Your reply should hold the line containing "440x211 pixels. At" and every later line of the records, reproduced exactly, and no other lines.

▶ Raw data
◇ ◇ ◇
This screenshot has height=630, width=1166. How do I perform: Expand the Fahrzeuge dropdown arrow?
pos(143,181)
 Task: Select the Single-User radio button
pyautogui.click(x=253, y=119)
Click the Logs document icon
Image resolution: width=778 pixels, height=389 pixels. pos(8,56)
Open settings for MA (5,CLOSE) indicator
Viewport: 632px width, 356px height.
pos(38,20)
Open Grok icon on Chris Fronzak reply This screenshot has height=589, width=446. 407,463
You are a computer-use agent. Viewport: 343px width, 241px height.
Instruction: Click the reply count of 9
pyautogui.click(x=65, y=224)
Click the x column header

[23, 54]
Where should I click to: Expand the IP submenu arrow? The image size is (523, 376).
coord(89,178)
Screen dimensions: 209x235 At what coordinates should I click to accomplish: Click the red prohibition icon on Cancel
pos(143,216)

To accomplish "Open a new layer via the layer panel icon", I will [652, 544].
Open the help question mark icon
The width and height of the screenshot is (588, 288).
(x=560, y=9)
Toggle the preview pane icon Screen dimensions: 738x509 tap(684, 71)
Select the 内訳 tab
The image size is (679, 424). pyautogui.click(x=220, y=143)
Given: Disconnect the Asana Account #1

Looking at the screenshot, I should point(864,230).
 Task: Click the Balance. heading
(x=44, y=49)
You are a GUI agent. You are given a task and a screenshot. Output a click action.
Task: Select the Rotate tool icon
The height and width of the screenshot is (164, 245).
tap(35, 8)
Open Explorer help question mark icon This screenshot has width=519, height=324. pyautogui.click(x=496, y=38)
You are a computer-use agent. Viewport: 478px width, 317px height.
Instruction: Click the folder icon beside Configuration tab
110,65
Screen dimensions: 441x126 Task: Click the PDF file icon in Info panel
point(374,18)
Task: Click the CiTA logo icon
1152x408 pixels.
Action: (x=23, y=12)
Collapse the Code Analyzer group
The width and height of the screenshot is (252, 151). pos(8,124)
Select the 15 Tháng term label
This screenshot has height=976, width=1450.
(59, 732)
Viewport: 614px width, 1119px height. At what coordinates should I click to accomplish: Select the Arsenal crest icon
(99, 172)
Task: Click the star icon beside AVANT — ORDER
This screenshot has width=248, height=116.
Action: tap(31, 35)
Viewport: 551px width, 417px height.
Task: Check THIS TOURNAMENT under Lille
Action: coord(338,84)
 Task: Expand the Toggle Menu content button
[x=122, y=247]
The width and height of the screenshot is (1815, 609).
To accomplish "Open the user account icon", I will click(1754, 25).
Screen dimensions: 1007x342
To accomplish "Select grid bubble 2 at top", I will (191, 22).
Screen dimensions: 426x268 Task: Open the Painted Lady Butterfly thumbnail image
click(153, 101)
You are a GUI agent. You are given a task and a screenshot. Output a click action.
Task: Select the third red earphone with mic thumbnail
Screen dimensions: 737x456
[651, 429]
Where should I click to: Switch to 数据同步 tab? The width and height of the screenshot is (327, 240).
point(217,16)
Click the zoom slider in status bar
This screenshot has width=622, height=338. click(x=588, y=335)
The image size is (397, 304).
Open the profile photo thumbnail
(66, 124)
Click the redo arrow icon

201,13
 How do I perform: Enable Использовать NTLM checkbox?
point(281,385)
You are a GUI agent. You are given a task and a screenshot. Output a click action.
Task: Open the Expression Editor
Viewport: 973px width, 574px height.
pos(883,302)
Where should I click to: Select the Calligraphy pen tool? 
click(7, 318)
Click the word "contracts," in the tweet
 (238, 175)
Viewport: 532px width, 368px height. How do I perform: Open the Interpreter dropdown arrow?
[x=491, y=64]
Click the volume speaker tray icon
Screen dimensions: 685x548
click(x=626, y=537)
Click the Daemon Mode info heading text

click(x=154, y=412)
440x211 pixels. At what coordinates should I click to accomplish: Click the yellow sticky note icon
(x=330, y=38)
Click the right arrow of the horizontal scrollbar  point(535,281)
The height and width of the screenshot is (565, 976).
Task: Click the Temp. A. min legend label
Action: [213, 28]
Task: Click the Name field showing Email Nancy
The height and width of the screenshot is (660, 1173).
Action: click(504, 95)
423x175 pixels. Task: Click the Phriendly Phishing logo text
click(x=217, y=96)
◇ ◇ ◇
▶ Solution below
440x211 pixels. At what coordinates should I click to accomplish: Click the yellow sticky note icon
(x=330, y=38)
Click the right arrow of the horizontal scrollbar  point(535,281)
The height and width of the screenshot is (565, 976).
Task: Click the Temp. A. min legend label
Action: [213, 28]
Task: Click the Name field showing Email Nancy
The height and width of the screenshot is (660, 1173).
Action: click(504, 95)
423x175 pixels. Task: Click the Phriendly Phishing logo text
click(x=217, y=96)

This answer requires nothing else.